Hi, we encountered the same issue today. We resolved it by manually removing all resources on AWS which forced artillery to recreate everything again, so it looks like some old setting got cached somewhere.
thanks for chiming in @peldax! @NoelLH - could you try one of:
- running the test in a different AWS account, or
- removing the old Artillery Pro CloudFormation stack, and then trying again
Everything is working as expected on my end, I've not been able to reproduce the issue.
Thanks both!
I'm tight for time at the moment so trying to avoid setting up a distinct AWS account for this if possible @hassy.
I first removed all CloudFormation stacks I could find in all relevant regions & waited for the resource deletions (there was stuff from Artillery Pro and also old Serverless Artillery experiments), but this seemed to make no difference.
I then delete the IAM role "artilleryio-ecs-worker-role" which had no permissions attached, and that changed the AccessDenied detail to:
authorized to perform: iam:CreatePolicy on resource: policy
artilleryio-ecs-worker-policy because no identity-based policy allows the
iam:CreatePolicy action
Each time, it seems to create the worker role again OK but not any permissions/policies for it.
I think I've sorted this for our account.
I believe the problems were a combination of the all-or-nothing approach to the worker role creation, and 2 errors in the Artillery docs for Fargate which meant some of the required permissions weren't there when enough of the IAM resources were repeatedly deleted for Artillery to attempt their recreation:
-
arn:aws:iam::123456789000:policy/ecs-worker-policyshould bearn:aws:iam::123456789000:policy/artilleryio-ecs-worker-policy -
iam:AttachRolePolicyis required for resourcearn:aws:iam::123456789000:role/artilleryio-ecs-worker-role, not [just] for the policy
I am unable to use fargate now with the new task definitions that have parameter store secrets.
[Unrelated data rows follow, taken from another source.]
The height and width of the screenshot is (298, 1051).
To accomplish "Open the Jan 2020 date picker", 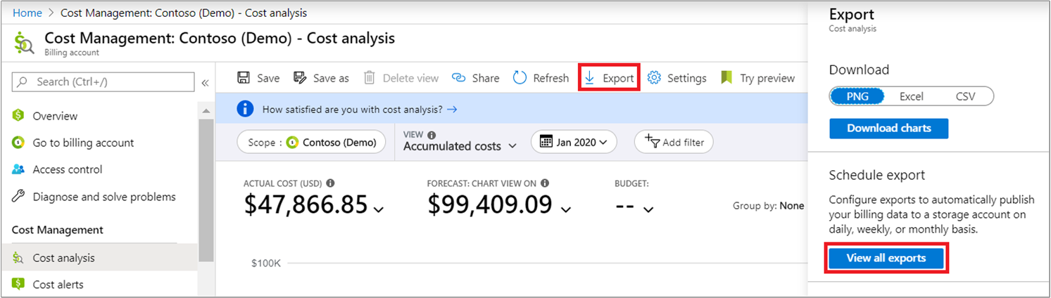I will click(573, 142).
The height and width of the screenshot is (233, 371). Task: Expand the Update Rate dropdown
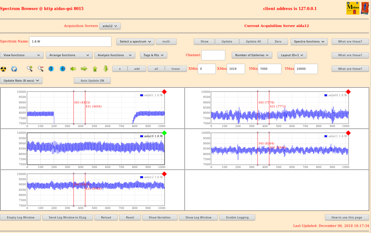pyautogui.click(x=21, y=81)
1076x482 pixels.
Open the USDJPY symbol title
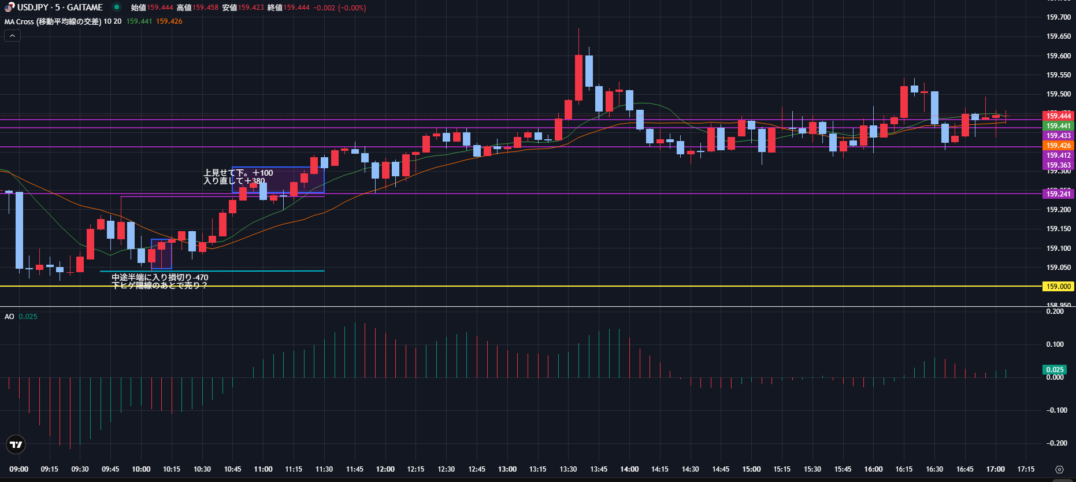(x=60, y=8)
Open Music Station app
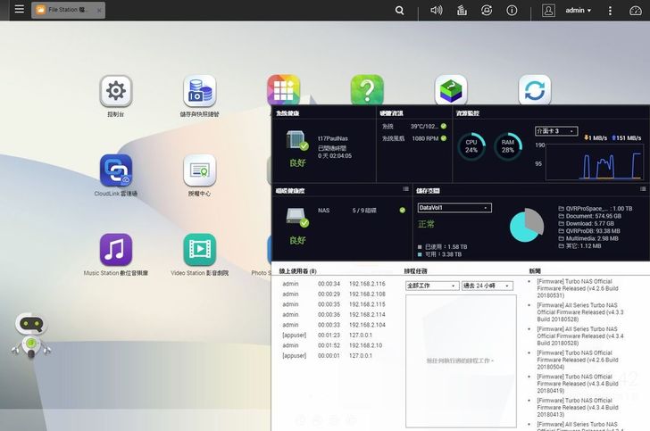 click(116, 249)
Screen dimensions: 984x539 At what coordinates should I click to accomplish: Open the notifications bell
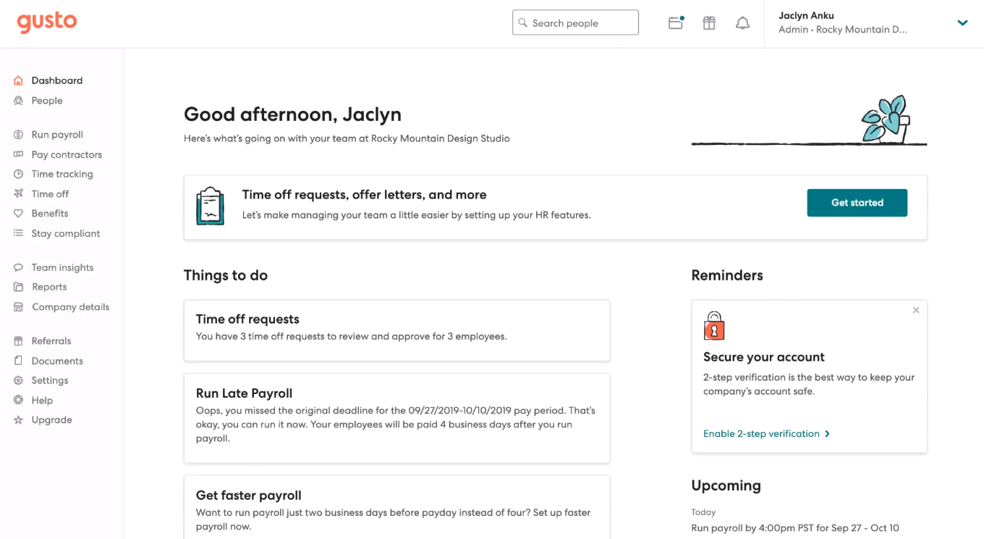(x=742, y=23)
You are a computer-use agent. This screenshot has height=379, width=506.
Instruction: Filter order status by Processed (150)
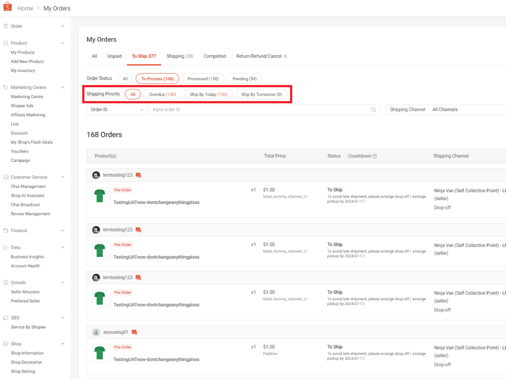pyautogui.click(x=203, y=79)
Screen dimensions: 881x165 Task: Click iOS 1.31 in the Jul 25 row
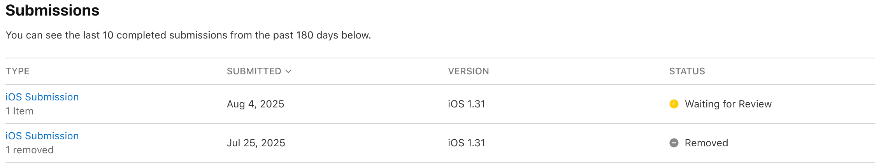point(467,143)
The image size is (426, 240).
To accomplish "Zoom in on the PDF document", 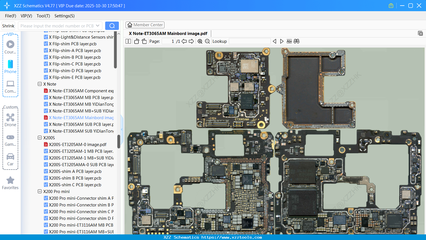I will tap(200, 41).
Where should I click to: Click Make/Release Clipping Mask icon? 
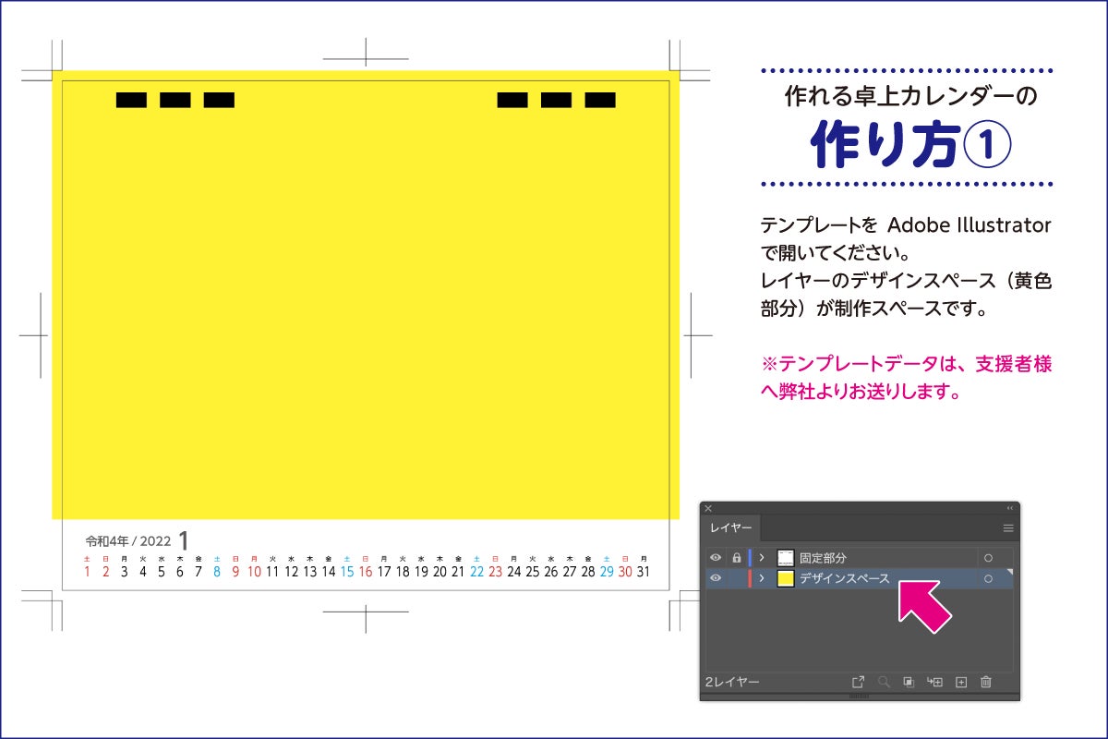(909, 682)
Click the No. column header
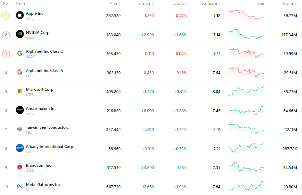The image size is (302, 195). pos(6,3)
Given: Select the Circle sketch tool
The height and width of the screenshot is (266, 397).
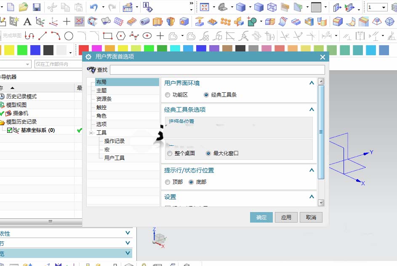Looking at the screenshot, I should coord(69,36).
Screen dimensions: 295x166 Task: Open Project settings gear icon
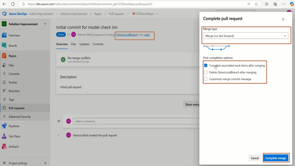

I was able to run in fargate a few months ago. This is what I am getting as a reason for task stopping.
ResourceInitializationError: unable to pull secrets or registry auth: execution resource retrieval failed: unable to retrieve secrets from ssm: service call has been retried 1 time(s): invalid ssm parameters: /artilleryio/ARTIFACTORY_AUTH,/artilleryio/ARTIFACTORY_EMAIL,/artilleryio/NPMRC,/artilleryio/NPM_REGISTRY,/artilleryio/NPM_SCOPE,/artilleryio/NPM_SCOPE_REGISTRY,/artilleryio/NPM_TOKEN'
Attempting use of Artillery for the first time in an AWS account, and experiencing the same thing as @zeeshanpolaris above.
Looks like there is a function ensureParameterExists that is likely intended to do this conditional parameter creation. But, I see no code references invoking it.
Perhaps this was missed in testing of the migration of the fargate support code in https://github.com/artilleryio/artillery/pull/2297 ? ( parameters already existing in test environment? )
@RobMullen @zeeshanpolaris apologies, fix incoming
Thank you. Appreciate it.
Thanks again for reporting the issue @zeeshanpolaris @RobMullen
Fix is in this PR: https://github.com/artilleryio/artillery/pull/2354
A canary version of Artillery will be published once we merge to main which you can try to check if running a test works. (You can install the canary with npm install -g artillery@canary) Will also publish v2.0.3 later today.
Thanks. I added those default values manually and got it working. However, I had to add these two additional permissions for cloudwatch logs in the policy used by the role.
{ "Effect": "Allow", "Action": [ "logs:CreateLogStream", "logs:CreateLogGroup" ], "Resource": [ "arn:aws:logs:RegionHiddenForSecurity:AcountNumberHiddenForSecurity:log-group:artilleryio-log-group/*" ] }
Thank you very much, @hassy , for jumping on this quickly!! I too have worked around this via manual creation of the default parameter store entries. Will remove the parameter store entries and try out the canary out when it becomes available.